While the Wine Board of Ireland no longer provides wine club reviews or advice on which wine club is best and worst, we do recommend The Wine Club Directory which is a US based website that reviews all the major wine clubs in the United States and Canada.
The Wine Club Directory is the oldest wine club review website online and provides detailed reviews on the best California Wine Clubs, Italian Wine Clubs, Pinot Noir Wine Clubs, Kosher Wine Clubs, etc. For EU based visitors, their Virgin Wine Club Review will be of the most interest.
The Wine Club Directory is a family run business that has been reviewing wine clubs since 2001. The review California Wineries and wines on a regular basis, but are also not adverse to featuring wines from France, Italy and other parts of Europe. You can learn more about the Wine Club Directory at http://www.wineclubdirectory.net.

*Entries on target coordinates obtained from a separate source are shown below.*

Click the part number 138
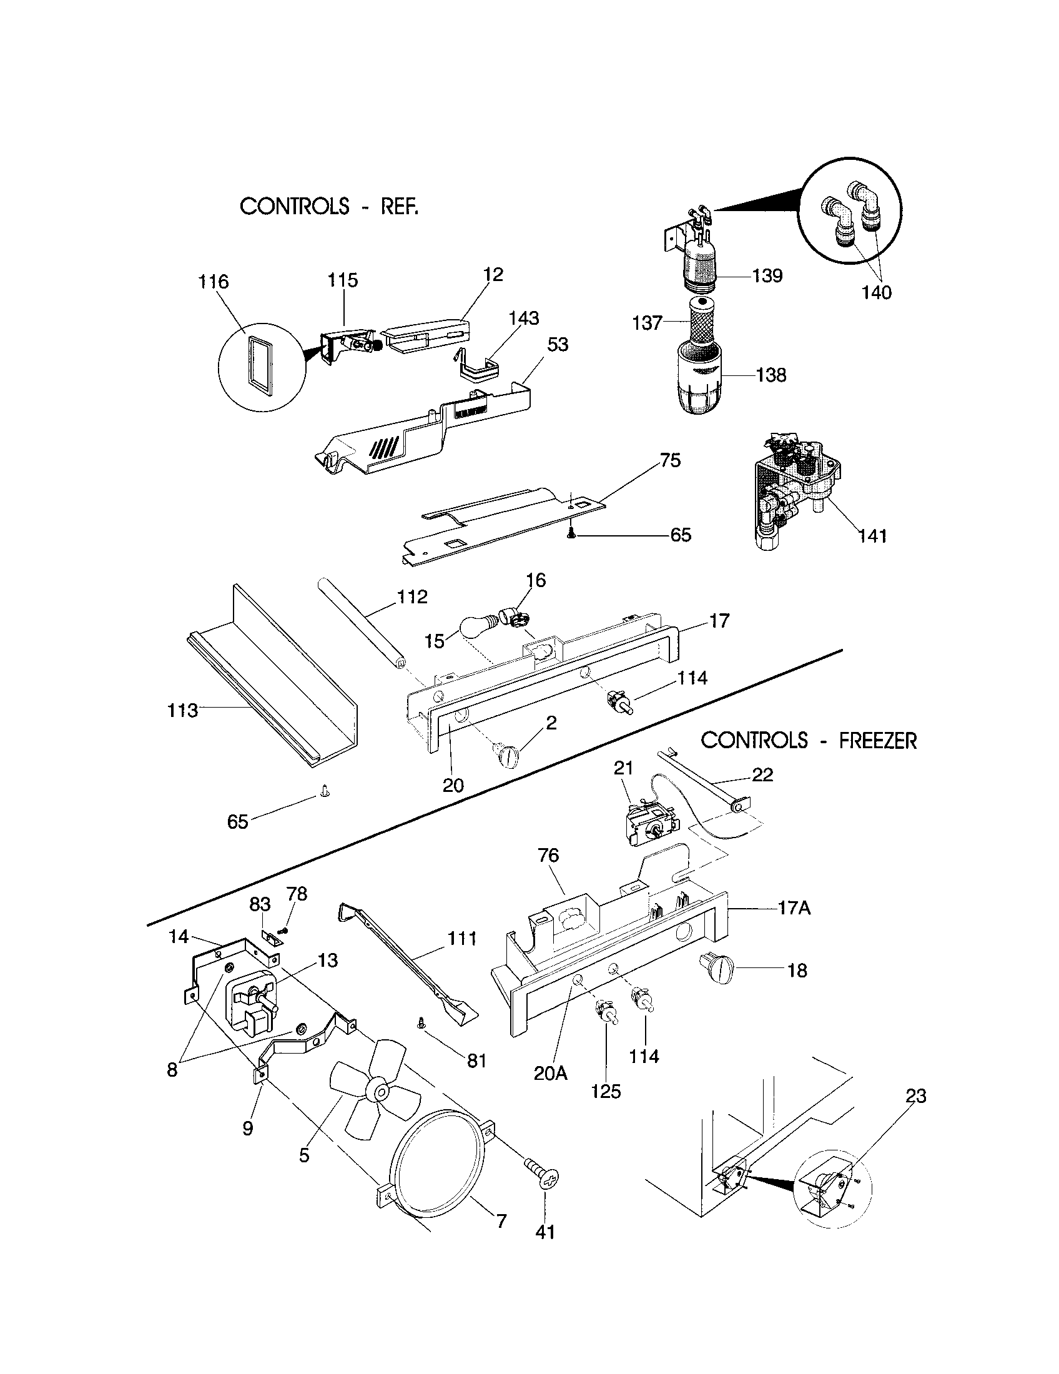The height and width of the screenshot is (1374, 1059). point(772,375)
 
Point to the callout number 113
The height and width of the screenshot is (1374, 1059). point(182,710)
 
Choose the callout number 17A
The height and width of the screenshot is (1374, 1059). point(794,908)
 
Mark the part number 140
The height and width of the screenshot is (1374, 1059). point(876,292)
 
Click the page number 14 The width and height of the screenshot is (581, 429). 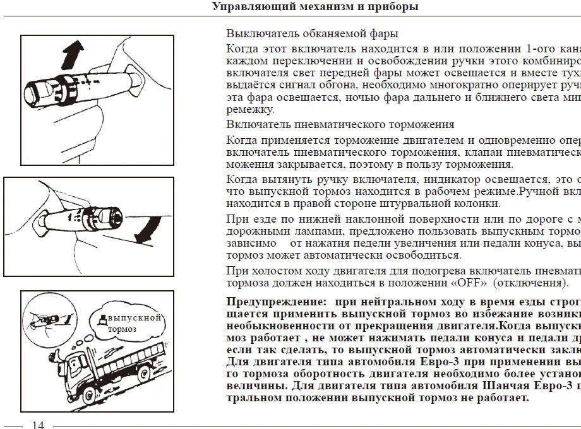(x=38, y=425)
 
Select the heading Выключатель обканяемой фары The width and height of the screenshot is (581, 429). (x=312, y=33)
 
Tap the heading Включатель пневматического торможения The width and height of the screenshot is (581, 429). (x=340, y=124)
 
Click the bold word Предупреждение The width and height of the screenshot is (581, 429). (x=277, y=302)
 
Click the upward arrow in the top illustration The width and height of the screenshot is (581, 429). (x=73, y=54)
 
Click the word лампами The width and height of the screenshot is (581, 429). (x=292, y=231)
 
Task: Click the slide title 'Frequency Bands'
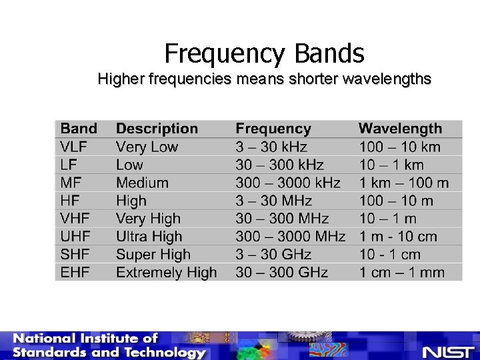tap(264, 53)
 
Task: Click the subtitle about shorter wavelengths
tap(264, 79)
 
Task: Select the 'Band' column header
tap(79, 129)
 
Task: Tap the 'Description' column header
tap(157, 129)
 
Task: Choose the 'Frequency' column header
tap(273, 129)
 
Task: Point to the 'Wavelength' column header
tap(400, 129)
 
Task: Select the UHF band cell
tap(75, 237)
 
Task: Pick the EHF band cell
tap(75, 272)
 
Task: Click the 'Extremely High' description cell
tap(166, 272)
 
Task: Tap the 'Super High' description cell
tap(153, 254)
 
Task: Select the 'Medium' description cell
tap(142, 183)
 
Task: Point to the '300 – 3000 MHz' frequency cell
tap(290, 237)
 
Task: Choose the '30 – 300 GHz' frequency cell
tap(281, 272)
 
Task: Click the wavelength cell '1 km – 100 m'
tap(403, 183)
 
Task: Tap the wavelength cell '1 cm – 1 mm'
tap(401, 272)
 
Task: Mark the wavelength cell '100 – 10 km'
tap(400, 147)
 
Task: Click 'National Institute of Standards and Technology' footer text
tap(107, 346)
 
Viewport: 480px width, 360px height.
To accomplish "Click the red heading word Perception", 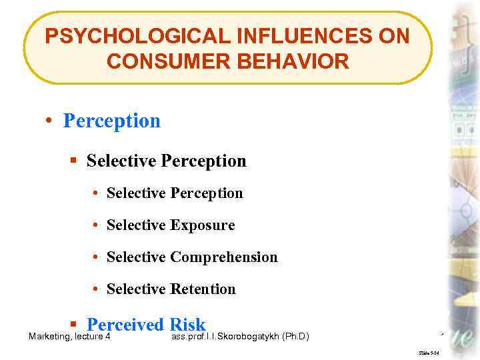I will [111, 121].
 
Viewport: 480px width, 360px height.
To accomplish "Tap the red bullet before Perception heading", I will [49, 121].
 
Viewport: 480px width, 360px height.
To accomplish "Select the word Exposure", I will [202, 225].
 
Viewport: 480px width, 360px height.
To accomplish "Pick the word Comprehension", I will [223, 257].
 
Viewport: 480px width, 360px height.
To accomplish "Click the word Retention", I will [203, 289].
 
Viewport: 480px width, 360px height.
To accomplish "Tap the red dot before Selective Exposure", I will [97, 225].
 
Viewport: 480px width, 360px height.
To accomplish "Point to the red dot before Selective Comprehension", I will [97, 257].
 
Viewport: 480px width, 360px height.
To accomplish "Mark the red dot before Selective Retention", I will [97, 289].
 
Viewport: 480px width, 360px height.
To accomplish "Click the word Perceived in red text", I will [125, 325].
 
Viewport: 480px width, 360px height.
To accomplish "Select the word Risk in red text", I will [187, 325].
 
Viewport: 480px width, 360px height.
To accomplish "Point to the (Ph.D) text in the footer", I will [296, 337].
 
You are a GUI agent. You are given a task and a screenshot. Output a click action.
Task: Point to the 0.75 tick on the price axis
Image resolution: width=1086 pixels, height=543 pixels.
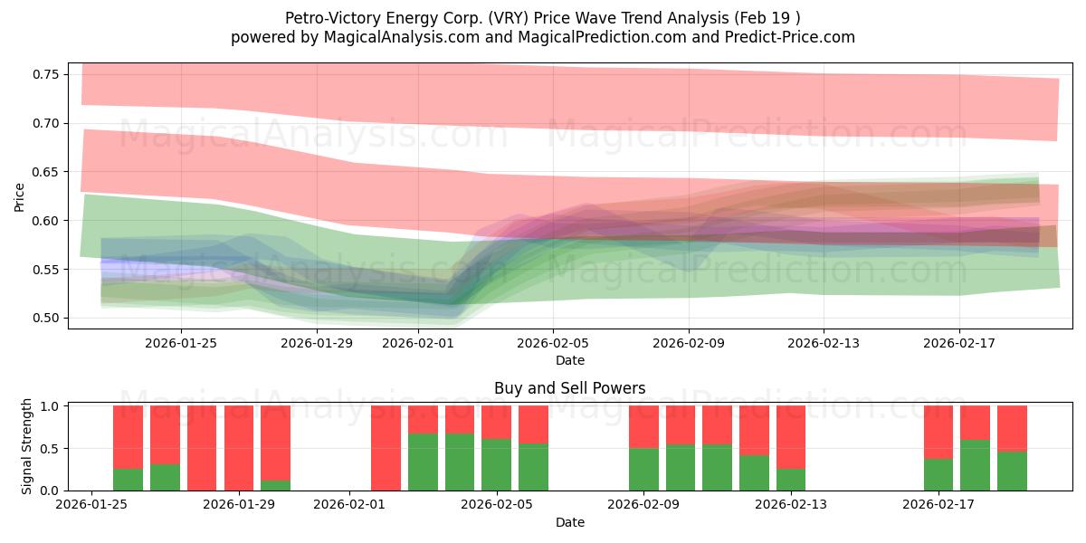click(45, 74)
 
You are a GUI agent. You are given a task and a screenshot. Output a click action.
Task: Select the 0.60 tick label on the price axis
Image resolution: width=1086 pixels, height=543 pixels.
click(45, 221)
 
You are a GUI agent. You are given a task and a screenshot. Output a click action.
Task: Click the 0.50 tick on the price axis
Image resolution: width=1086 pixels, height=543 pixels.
click(45, 319)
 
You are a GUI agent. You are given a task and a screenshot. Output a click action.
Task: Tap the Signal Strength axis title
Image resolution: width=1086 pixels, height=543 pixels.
click(27, 445)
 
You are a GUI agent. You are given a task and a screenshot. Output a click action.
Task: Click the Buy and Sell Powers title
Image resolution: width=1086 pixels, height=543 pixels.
click(569, 388)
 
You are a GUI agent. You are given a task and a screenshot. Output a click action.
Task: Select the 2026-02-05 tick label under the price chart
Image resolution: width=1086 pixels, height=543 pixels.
click(553, 343)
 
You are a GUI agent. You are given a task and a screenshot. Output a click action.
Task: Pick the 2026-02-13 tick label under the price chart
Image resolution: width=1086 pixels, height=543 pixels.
click(824, 343)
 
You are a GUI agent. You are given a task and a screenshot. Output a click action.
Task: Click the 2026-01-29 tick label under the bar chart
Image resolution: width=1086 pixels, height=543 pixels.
click(239, 504)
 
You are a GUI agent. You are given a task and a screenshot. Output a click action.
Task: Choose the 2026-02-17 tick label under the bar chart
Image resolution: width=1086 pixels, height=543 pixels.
click(938, 504)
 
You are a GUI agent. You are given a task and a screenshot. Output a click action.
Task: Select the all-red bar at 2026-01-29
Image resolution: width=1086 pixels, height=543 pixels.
click(239, 448)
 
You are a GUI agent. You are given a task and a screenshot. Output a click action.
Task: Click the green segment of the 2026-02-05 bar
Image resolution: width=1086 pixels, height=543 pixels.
click(496, 464)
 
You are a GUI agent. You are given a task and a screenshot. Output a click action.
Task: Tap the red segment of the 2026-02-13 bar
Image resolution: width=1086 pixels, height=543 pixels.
click(791, 436)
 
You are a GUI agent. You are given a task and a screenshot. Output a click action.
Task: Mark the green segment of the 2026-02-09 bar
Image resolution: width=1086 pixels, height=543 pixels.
click(643, 469)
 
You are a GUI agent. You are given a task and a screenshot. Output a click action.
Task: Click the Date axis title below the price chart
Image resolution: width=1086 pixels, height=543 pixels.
click(569, 360)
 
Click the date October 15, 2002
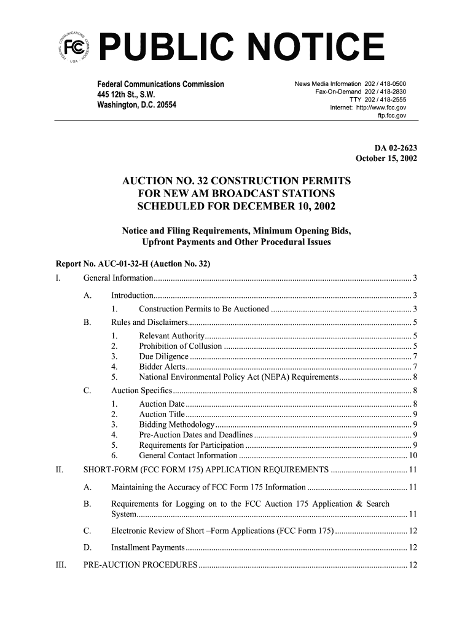tap(386, 158)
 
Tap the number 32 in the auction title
tap(205, 181)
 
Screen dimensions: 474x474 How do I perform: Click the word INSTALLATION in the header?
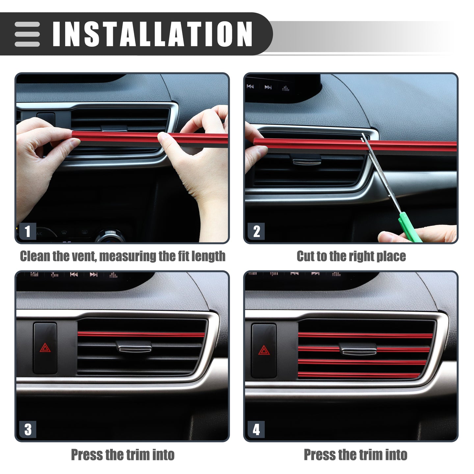(x=152, y=34)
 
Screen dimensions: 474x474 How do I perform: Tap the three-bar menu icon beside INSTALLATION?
(x=27, y=34)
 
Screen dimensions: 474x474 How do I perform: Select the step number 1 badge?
(x=28, y=231)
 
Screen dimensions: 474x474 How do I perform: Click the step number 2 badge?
(x=256, y=231)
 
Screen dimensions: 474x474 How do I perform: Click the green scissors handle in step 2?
(x=409, y=227)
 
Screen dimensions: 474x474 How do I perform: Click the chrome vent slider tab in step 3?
(x=134, y=347)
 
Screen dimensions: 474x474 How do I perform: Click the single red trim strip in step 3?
(x=141, y=334)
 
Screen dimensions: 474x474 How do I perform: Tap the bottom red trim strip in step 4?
(x=359, y=375)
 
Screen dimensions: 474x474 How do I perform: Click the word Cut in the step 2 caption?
(x=305, y=256)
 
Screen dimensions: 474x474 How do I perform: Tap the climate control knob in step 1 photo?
(x=110, y=236)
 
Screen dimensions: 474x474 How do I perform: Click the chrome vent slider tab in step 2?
(x=307, y=161)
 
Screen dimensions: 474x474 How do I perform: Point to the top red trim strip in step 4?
(x=365, y=335)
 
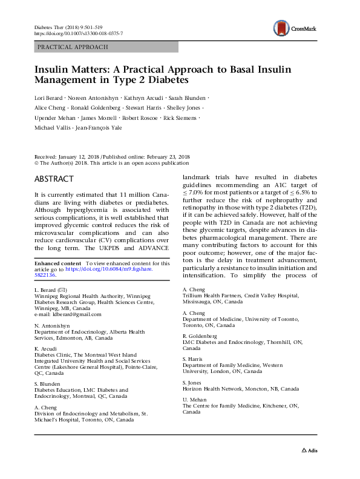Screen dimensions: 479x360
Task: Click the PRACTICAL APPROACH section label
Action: click(x=73, y=47)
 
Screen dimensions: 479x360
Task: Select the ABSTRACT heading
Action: click(x=54, y=179)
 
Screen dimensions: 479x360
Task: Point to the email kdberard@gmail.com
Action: click(x=68, y=314)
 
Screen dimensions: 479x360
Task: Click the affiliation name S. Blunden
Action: click(x=47, y=384)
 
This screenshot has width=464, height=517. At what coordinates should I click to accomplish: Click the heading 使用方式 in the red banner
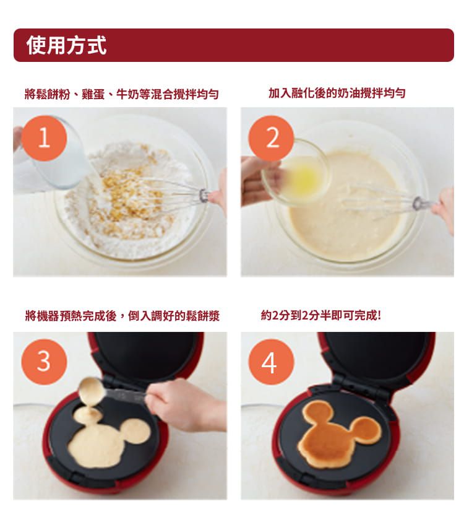(x=67, y=45)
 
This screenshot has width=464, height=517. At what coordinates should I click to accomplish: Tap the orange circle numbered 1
(x=44, y=138)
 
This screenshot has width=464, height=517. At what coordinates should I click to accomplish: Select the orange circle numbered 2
(x=271, y=138)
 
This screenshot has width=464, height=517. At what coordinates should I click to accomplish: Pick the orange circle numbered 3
(x=44, y=362)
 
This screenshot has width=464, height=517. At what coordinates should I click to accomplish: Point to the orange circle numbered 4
(x=271, y=362)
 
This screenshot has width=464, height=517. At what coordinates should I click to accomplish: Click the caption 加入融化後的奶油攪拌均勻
(x=337, y=93)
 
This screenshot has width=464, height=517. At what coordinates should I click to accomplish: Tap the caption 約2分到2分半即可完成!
(x=320, y=316)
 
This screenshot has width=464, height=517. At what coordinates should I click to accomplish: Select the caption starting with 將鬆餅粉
(x=122, y=94)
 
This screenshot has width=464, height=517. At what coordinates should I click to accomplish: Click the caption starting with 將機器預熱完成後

Activities Of The Wine Board
The main activities of the Wine Board are as follows:
- Provision of a comprehensive range of wine courses, for every level from complete beginners / wine enthusiasts through to those working in the industry in a professional capacity. WSET (Wine & Spirit Education Trust) Certificate courses and the WSET Diploma are also provided. Courses take place in a number of city locations throughout Ireland including Cork, Dublin, Galway, Limerick, Sligo and Waterford.
- A Staff Recruitment service featuring jobs currently available within the Wine Trade in Ireland. This service is accessed via the "Jobs in the Wine Trade" section of the web site. Posting of job vacancies on the web site is free of charge to all members of the Wine Board.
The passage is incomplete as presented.